What to work on:
Scan the entries below for the word "Zapisz" and copy every line where it turns up.

Exercise materials:
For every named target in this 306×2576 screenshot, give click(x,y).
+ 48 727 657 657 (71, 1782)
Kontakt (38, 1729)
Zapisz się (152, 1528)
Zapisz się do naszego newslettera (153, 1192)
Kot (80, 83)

Expected answer:
Zapisz się (152, 1528)
Zapisz się do naszego newslettera (153, 1192)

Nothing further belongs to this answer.